> [Exercise data]

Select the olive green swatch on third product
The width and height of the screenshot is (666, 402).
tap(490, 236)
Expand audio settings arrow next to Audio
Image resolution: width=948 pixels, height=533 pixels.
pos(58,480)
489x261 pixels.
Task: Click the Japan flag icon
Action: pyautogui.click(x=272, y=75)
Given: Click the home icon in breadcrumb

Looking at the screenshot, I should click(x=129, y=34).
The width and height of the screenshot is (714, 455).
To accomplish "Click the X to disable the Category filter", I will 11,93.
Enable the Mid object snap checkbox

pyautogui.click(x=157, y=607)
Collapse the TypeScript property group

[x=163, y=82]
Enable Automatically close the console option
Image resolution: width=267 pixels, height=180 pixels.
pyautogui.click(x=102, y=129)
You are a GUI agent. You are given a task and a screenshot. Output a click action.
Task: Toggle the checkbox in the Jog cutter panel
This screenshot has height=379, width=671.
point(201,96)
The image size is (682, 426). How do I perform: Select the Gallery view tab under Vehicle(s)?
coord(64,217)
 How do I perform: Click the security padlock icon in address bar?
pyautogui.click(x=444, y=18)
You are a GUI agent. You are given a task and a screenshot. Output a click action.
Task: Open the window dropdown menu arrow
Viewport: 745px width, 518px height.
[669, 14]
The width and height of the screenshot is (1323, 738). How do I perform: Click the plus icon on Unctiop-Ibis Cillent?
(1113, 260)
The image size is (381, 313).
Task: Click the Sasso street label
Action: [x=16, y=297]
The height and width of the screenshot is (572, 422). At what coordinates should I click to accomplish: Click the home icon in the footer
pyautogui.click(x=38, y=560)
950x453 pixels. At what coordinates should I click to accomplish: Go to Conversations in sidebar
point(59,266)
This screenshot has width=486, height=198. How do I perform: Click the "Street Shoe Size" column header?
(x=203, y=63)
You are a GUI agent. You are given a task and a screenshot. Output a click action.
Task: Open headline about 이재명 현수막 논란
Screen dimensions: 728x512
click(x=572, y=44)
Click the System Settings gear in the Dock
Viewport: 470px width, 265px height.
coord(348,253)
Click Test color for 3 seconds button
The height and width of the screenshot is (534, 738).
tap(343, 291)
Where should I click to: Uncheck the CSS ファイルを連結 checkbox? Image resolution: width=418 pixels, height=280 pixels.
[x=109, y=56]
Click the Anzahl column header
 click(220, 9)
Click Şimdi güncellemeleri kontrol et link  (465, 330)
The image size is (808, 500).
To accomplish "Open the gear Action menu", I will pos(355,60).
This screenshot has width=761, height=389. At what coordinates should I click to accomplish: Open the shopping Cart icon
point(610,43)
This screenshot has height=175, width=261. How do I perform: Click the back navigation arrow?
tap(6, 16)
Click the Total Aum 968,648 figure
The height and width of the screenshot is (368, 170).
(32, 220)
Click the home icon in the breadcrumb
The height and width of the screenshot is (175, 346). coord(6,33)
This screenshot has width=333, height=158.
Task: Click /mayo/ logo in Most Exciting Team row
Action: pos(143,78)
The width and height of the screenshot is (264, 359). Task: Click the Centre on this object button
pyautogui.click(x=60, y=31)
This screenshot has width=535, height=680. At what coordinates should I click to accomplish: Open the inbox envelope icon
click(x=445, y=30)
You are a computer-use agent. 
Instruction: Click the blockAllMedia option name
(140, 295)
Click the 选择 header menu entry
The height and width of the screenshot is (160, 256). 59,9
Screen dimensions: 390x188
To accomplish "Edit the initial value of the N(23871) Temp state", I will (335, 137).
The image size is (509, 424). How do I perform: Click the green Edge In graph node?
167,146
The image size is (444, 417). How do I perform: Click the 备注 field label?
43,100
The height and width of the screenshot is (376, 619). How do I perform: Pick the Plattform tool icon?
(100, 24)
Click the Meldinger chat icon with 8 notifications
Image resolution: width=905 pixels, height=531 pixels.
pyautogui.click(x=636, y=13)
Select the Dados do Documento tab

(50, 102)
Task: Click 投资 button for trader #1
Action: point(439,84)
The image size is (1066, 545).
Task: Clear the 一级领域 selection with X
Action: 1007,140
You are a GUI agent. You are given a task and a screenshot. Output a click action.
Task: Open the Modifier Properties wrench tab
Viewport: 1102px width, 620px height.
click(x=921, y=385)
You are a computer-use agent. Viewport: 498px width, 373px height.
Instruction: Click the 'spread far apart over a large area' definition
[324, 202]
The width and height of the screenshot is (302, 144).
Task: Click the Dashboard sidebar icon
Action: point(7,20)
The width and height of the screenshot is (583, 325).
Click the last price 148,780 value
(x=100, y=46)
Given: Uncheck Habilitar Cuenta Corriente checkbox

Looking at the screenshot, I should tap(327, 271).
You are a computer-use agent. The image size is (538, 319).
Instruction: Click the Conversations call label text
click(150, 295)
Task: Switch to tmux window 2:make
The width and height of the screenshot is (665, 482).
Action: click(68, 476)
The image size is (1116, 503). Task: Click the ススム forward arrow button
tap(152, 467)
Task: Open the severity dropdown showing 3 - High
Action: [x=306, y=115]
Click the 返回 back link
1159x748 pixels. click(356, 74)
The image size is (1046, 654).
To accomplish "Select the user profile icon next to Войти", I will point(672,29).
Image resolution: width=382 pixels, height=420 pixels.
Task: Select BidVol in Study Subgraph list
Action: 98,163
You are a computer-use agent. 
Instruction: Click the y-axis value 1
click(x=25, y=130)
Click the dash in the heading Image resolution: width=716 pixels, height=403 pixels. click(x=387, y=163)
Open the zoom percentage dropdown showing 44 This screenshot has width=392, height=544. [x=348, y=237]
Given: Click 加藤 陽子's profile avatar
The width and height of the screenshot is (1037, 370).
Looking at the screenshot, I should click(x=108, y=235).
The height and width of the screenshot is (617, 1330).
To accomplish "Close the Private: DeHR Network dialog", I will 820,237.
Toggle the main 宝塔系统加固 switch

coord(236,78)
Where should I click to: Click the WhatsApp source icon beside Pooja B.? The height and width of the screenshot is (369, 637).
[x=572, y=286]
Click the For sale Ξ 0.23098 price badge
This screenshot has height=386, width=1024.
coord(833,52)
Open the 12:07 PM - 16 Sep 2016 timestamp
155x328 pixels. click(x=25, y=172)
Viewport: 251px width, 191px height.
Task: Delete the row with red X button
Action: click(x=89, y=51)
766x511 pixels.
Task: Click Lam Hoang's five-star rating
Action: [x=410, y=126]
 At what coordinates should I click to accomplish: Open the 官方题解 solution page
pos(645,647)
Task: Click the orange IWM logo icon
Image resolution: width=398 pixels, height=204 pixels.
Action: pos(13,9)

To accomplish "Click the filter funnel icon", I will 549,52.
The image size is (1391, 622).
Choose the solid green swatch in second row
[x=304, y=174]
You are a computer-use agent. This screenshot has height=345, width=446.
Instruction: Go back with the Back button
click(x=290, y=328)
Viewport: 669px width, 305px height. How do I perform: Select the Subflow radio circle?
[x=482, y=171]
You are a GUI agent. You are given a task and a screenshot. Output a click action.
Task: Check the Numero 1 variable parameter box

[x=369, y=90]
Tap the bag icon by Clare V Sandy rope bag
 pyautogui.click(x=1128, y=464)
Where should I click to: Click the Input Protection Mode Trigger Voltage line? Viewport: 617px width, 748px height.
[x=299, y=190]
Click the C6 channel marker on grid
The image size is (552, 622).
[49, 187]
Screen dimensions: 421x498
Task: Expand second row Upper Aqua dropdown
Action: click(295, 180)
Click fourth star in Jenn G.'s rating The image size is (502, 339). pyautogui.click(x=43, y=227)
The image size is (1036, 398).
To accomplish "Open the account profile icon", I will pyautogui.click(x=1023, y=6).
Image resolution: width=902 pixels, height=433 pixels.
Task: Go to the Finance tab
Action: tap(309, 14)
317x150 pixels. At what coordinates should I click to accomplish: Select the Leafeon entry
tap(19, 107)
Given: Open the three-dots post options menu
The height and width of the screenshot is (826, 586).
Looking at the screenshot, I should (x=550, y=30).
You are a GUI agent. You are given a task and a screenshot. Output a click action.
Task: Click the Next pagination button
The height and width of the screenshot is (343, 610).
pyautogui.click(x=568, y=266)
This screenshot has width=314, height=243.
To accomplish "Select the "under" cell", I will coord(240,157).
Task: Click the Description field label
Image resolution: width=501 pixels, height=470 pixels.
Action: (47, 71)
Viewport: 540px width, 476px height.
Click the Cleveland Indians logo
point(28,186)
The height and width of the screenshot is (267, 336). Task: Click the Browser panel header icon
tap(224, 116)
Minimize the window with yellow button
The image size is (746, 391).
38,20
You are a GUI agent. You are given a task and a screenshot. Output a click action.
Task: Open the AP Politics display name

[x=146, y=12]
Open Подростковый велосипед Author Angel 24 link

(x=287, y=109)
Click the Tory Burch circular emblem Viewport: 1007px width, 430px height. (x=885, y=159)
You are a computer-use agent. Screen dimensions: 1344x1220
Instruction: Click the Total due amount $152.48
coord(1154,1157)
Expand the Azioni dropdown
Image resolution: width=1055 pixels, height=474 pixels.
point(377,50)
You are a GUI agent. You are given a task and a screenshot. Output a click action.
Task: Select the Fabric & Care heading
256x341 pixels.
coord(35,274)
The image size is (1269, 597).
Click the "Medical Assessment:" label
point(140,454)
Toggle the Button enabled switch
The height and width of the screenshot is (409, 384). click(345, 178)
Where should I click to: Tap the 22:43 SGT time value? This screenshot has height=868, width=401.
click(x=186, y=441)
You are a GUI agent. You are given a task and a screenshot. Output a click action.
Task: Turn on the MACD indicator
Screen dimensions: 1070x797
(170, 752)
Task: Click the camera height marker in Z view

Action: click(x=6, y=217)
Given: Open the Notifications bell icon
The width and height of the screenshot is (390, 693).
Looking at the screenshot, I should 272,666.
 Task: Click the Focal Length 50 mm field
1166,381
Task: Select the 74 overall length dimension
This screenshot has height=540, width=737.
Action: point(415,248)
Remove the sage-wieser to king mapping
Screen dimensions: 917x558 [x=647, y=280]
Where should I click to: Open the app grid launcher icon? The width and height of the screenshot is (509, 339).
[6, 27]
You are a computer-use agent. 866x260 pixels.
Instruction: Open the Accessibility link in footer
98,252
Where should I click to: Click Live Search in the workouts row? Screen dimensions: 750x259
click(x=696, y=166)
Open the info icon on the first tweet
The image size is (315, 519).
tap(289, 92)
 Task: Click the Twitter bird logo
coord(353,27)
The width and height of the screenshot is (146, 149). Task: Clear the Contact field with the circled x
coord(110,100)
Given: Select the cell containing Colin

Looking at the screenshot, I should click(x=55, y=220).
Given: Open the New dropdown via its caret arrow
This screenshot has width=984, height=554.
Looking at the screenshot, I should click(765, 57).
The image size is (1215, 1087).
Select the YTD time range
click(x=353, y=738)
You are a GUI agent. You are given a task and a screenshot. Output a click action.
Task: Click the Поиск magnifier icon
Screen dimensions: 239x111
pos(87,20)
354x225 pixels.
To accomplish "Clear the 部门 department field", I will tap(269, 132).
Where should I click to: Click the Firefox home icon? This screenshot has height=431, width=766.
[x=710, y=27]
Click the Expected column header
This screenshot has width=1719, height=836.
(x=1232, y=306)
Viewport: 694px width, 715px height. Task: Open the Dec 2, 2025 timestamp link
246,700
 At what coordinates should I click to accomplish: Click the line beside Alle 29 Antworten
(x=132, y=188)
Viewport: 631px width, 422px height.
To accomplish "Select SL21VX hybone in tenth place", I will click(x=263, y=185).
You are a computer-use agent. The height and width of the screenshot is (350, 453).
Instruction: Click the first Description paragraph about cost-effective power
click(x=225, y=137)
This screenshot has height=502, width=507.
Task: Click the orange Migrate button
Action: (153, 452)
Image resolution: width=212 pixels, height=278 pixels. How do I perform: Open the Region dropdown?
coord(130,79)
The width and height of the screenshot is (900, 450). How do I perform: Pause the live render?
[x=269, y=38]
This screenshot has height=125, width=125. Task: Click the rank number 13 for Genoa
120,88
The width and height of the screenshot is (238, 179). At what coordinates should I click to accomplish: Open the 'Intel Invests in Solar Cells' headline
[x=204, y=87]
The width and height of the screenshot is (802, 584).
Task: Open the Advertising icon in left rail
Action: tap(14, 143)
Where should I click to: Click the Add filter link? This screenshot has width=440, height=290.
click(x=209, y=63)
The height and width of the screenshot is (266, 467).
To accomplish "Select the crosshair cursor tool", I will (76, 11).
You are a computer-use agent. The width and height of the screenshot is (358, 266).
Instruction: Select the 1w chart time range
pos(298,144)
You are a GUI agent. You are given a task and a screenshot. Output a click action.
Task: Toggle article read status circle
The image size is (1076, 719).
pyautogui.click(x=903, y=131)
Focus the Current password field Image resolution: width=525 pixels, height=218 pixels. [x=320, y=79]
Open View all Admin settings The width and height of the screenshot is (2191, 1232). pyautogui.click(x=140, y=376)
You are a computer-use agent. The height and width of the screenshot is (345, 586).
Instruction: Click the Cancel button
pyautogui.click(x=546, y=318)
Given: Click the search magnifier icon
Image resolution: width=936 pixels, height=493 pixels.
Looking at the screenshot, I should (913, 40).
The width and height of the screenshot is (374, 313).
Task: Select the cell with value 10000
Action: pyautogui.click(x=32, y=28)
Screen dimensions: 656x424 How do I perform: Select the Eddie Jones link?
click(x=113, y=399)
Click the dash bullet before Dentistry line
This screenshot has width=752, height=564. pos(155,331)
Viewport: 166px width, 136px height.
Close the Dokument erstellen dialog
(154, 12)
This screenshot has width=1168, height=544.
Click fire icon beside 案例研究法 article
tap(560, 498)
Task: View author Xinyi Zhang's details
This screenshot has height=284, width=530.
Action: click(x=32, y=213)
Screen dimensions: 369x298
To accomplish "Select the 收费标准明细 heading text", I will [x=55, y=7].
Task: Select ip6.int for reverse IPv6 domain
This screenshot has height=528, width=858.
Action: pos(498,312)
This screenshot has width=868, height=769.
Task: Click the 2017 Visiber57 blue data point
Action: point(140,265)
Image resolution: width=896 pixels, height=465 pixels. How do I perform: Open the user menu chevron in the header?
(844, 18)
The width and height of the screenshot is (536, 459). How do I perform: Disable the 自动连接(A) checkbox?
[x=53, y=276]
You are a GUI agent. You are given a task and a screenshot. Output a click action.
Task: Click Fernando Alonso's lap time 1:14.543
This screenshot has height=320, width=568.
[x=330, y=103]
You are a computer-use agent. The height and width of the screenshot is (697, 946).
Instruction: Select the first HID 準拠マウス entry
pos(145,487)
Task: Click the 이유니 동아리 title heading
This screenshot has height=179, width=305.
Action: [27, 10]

> [Activity] Reproduce, exactly as they stand in the data above, the lines from the one that holds "The height and width of the screenshot is (376, 619)." to the one that holds "Click the dash in", inclusive.

> [Finished task]
The height and width of the screenshot is (376, 619). How do I perform: Pick the Plattform tool icon?
(100, 24)
Click the Meldinger chat icon with 8 notifications
Image resolution: width=905 pixels, height=531 pixels.
pyautogui.click(x=636, y=13)
Select the Dados do Documento tab

(50, 102)
Task: Click 投资 button for trader #1
Action: point(439,84)
The image size is (1066, 545).
Task: Clear the 一级领域 selection with X
Action: 1007,140
You are a GUI agent. You are given a task and a screenshot. Output a click action.
Task: Open the Modifier Properties wrench tab
Viewport: 1102px width, 620px height.
click(x=921, y=385)
You are a computer-use agent. Viewport: 498px width, 373px height.
Instruction: Click the 'spread far apart over a large area' definition
[324, 202]
The width and height of the screenshot is (302, 144).
Task: Click the Dashboard sidebar icon
Action: point(7,20)
The width and height of the screenshot is (583, 325).
Click the last price 148,780 value
(x=100, y=46)
Given: Uncheck Habilitar Cuenta Corriente checkbox

Looking at the screenshot, I should tap(327, 271).
You are a computer-use agent. The image size is (538, 319).
Instruction: Click the Conversations call label text
click(150, 295)
Task: Switch to tmux window 2:make
The width and height of the screenshot is (665, 482).
Action: click(68, 476)
The image size is (1116, 503). Task: Click the ススム forward arrow button
tap(152, 467)
Task: Open the severity dropdown showing 3 - High
Action: [x=306, y=115]
Click the 返回 back link
1159x748 pixels. click(356, 74)
The image size is (1046, 654).
To accomplish "Select the user profile icon next to Войти", I will point(672,29).
Image resolution: width=382 pixels, height=420 pixels.
Task: Select BidVol in Study Subgraph list
Action: 98,163
You are a computer-use agent. 
Instruction: Click the y-axis value 1
click(x=25, y=130)
Click the dash in the heading Image resolution: width=716 pixels, height=403 pixels. click(x=387, y=163)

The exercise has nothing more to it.